→ **TASK INSTRUCTIONS**
Copy the following rows verbatim, keeping every line as it appears.

→ **DATA IN THIS EXERCISE**
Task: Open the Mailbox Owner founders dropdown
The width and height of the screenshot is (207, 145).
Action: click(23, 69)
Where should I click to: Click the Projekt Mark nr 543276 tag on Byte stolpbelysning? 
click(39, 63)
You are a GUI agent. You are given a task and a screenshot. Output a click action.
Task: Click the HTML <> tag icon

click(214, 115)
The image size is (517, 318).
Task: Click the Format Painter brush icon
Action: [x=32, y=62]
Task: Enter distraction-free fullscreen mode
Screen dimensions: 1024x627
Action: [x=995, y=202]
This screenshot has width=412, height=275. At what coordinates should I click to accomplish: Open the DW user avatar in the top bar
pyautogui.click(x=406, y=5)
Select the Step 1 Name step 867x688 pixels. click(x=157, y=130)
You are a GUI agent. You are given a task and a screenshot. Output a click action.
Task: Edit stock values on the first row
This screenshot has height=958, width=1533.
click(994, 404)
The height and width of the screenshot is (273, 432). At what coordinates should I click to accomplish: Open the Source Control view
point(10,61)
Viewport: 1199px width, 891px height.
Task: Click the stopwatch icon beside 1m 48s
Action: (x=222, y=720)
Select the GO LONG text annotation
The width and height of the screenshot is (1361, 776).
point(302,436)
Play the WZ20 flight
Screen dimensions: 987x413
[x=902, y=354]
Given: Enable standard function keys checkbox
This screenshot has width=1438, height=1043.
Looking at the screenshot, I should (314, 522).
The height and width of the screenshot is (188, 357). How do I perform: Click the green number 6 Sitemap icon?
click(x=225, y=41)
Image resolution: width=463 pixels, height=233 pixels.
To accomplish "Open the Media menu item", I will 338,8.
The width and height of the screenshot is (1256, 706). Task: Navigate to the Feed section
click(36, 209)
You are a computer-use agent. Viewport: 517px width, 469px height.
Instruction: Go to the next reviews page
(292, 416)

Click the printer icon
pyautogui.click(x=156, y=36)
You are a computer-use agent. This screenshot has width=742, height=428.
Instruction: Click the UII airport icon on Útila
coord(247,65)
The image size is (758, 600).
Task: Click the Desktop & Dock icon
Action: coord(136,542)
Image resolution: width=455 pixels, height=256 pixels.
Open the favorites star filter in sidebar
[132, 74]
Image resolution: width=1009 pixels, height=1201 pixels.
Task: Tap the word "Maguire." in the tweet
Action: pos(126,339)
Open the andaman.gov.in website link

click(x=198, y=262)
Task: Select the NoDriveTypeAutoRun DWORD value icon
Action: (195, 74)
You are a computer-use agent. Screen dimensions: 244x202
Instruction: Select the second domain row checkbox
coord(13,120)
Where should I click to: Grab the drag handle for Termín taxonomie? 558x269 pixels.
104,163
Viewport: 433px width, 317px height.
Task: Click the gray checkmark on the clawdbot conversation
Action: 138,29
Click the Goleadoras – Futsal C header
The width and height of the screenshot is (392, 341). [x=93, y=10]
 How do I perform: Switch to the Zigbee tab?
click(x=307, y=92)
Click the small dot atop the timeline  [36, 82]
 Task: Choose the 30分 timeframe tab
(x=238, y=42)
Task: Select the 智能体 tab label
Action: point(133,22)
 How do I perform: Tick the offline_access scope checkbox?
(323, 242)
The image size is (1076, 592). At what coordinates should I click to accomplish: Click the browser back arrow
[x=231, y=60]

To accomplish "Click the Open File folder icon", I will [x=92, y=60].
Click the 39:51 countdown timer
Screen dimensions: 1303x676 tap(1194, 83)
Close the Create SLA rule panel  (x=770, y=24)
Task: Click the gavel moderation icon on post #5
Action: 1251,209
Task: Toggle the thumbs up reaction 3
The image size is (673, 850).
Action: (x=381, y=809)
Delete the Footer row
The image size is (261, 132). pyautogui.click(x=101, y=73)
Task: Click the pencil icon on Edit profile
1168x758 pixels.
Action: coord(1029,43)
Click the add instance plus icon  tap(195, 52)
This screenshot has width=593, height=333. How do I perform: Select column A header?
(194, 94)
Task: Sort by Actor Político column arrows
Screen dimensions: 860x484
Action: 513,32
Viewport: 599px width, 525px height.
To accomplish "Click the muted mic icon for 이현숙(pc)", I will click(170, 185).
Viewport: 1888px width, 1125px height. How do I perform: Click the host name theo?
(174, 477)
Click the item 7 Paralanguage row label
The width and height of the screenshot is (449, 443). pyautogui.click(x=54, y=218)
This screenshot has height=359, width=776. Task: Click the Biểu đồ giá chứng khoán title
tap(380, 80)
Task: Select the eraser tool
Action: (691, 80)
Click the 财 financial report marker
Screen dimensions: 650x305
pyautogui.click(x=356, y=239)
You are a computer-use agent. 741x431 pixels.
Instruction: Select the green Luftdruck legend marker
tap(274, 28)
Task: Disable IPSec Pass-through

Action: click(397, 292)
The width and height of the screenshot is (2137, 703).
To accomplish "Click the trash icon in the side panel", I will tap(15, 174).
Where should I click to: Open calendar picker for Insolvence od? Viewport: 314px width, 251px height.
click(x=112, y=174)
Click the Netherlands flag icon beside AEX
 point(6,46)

→ **REPLY TO THE TASK**
Task: Open the Mailbox Owner founders dropdown
The width and height of the screenshot is (207, 145).
Action: click(23, 69)
Where should I click to: Click the Projekt Mark nr 543276 tag on Byte stolpbelysning? 
click(39, 63)
You are a GUI agent. You are given a task and a screenshot. Output a click action.
Task: Click the HTML <> tag icon

click(214, 115)
The image size is (517, 318).
Task: Click the Format Painter brush icon
Action: [x=32, y=62]
Task: Enter distraction-free fullscreen mode
Screen dimensions: 1024x627
Action: [x=995, y=202]
This screenshot has width=412, height=275. At what coordinates should I click to accomplish: Open the DW user avatar in the top bar
pyautogui.click(x=406, y=5)
Select the Step 1 Name step 867x688 pixels. click(x=157, y=130)
You are a GUI agent. You are given a task and a screenshot. Output a click action.
Task: Edit stock values on the first row
This screenshot has height=958, width=1533.
click(994, 404)
The height and width of the screenshot is (273, 432). At what coordinates should I click to accomplish: Open the Source Control view
point(10,61)
Viewport: 1199px width, 891px height.
Task: Click the stopwatch icon beside 1m 48s
Action: (x=222, y=720)
Select the GO LONG text annotation
The width and height of the screenshot is (1361, 776).
point(302,436)
Play the WZ20 flight
Screen dimensions: 987x413
[x=902, y=354]
Given: Enable standard function keys checkbox
This screenshot has width=1438, height=1043.
Looking at the screenshot, I should (314, 522).
The height and width of the screenshot is (188, 357). How do I perform: Click the green number 6 Sitemap icon?
click(x=225, y=41)
Image resolution: width=463 pixels, height=233 pixels.
To accomplish "Open the Media menu item", I will 338,8.
The width and height of the screenshot is (1256, 706). Task: Navigate to the Feed section
click(36, 209)
You are a computer-use agent. Viewport: 517px width, 469px height.
Instruction: Go to the next reviews page
(292, 416)

Click the printer icon
pyautogui.click(x=156, y=36)
You are a computer-use agent. This screenshot has width=742, height=428.
Instruction: Click the UII airport icon on Útila
coord(247,65)
The image size is (758, 600).
Task: Click the Desktop & Dock icon
Action: coord(136,542)
Image resolution: width=455 pixels, height=256 pixels.
Open the favorites star filter in sidebar
[132, 74]
Image resolution: width=1009 pixels, height=1201 pixels.
Task: Tap the word "Maguire." in the tweet
Action: pos(126,339)
Open the andaman.gov.in website link

click(x=198, y=262)
Task: Select the NoDriveTypeAutoRun DWORD value icon
Action: (195, 74)
You are a computer-use agent. Screen dimensions: 244x202
Instruction: Select the second domain row checkbox
coord(13,120)
Where should I click to: Grab the drag handle for Termín taxonomie? 558x269 pixels.
104,163
Viewport: 433px width, 317px height.
Task: Click the gray checkmark on the clawdbot conversation
Action: 138,29
Click the Goleadoras – Futsal C header
The width and height of the screenshot is (392, 341). [x=93, y=10]
 How do I perform: Switch to the Zigbee tab?
click(x=307, y=92)
Click the small dot atop the timeline  [36, 82]
 Task: Choose the 30分 timeframe tab
(x=238, y=42)
Task: Select the 智能体 tab label
Action: point(133,22)
 How do I perform: Tick the offline_access scope checkbox?
(323, 242)
The image size is (1076, 592). At what coordinates should I click to accomplish: Click the browser back arrow
[x=231, y=60]

To accomplish "Click the Open File folder icon", I will [x=92, y=60].
Click the 39:51 countdown timer
Screen dimensions: 1303x676 tap(1194, 83)
Close the Create SLA rule panel  (x=770, y=24)
Task: Click the gavel moderation icon on post #5
Action: 1251,209
Task: Toggle the thumbs up reaction 3
The image size is (673, 850).
Action: (x=381, y=809)
Delete the Footer row
The image size is (261, 132). pyautogui.click(x=101, y=73)
Task: Click the pencil icon on Edit profile
1168x758 pixels.
Action: coord(1029,43)
Click the add instance plus icon  tap(195, 52)
This screenshot has width=593, height=333. How do I perform: Select column A header?
(194, 94)
Task: Sort by Actor Político column arrows
Screen dimensions: 860x484
Action: 513,32
Viewport: 599px width, 525px height.
To accomplish "Click the muted mic icon for 이현숙(pc)", I will click(170, 185).
Viewport: 1888px width, 1125px height. How do I perform: Click the host name theo?
(174, 477)
Click the item 7 Paralanguage row label
The width and height of the screenshot is (449, 443). pyautogui.click(x=54, y=218)
This screenshot has height=359, width=776. Task: Click the Biểu đồ giá chứng khoán title
tap(380, 80)
Task: Select the eraser tool
Action: (691, 80)
Click the 财 financial report marker
Screen dimensions: 650x305
pyautogui.click(x=356, y=239)
You are a computer-use agent. 741x431 pixels.
Instruction: Select the green Luftdruck legend marker
tap(274, 28)
Task: Disable IPSec Pass-through

Action: click(397, 292)
The width and height of the screenshot is (2137, 703).
To accomplish "Click the trash icon in the side panel", I will tap(15, 174).
Where should I click to: Open calendar picker for Insolvence od? Viewport: 314px width, 251px height.
click(x=112, y=174)
Click the Netherlands flag icon beside AEX
 point(6,46)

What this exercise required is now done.